(RECORDS TO USE begins)
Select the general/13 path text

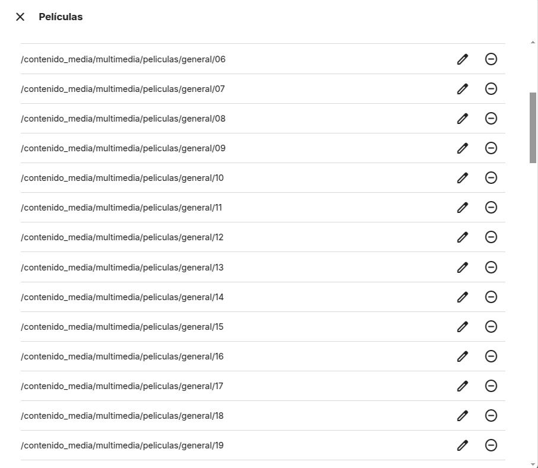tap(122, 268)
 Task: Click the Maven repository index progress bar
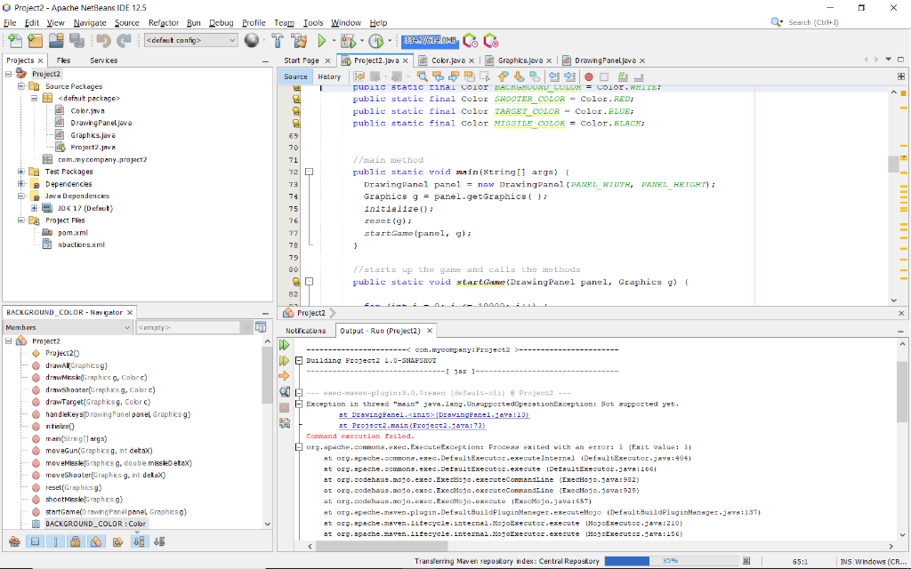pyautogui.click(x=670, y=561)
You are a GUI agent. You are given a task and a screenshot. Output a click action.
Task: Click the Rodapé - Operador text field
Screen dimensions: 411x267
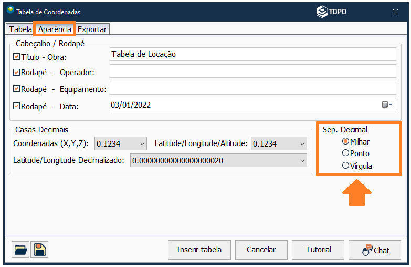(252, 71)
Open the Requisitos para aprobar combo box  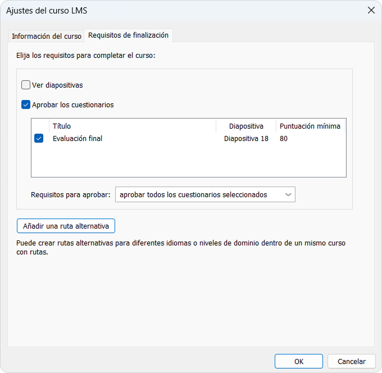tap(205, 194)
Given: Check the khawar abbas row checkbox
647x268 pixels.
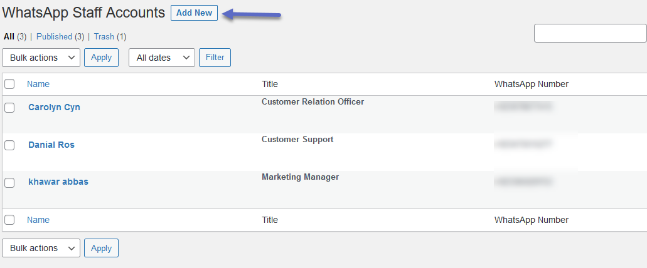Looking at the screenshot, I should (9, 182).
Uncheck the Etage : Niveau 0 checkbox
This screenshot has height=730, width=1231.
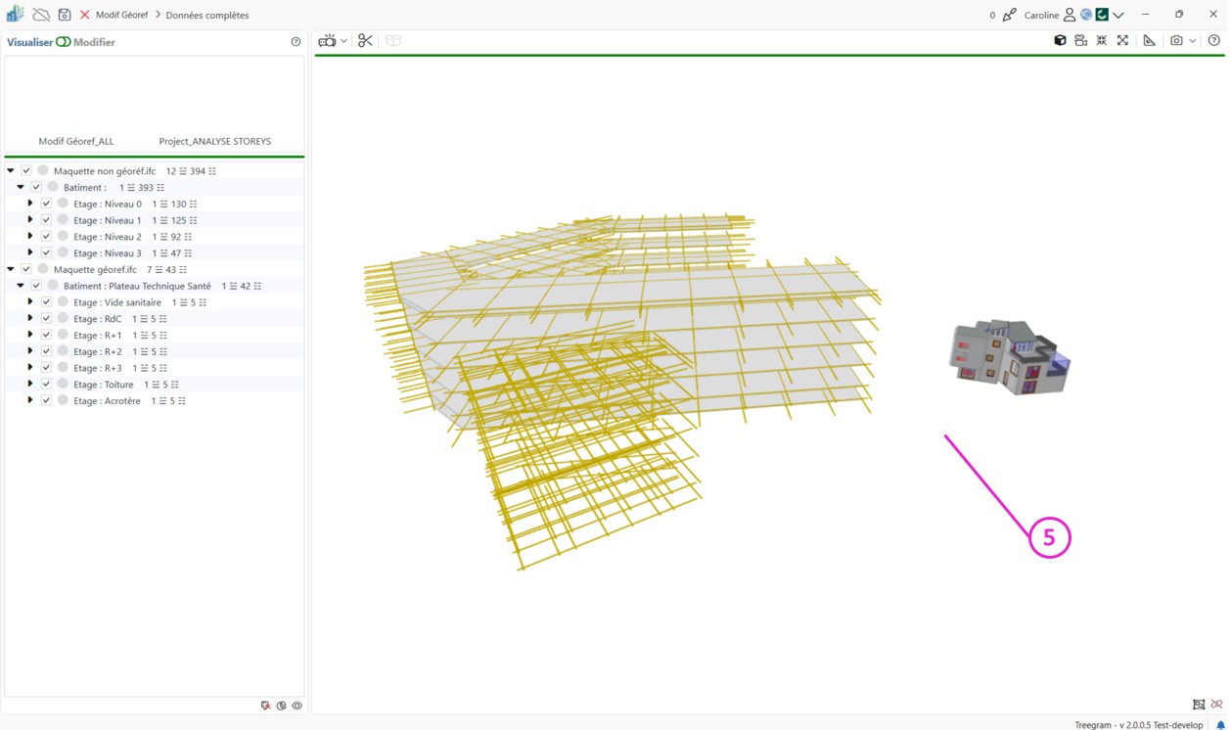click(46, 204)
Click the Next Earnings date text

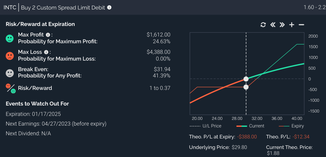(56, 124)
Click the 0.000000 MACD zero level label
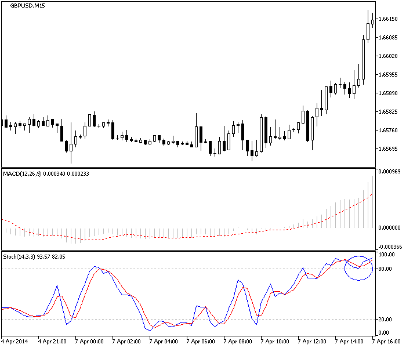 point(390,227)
(RECORDS TO USE ends)
_WORK TO COMPLETE_: Search the data above for the string "checkbox" and return every line that has it.

_ANSWER_:
Given: Check the khawar abbas row checkbox
Uncheck the Etage : Niveau 0 checkbox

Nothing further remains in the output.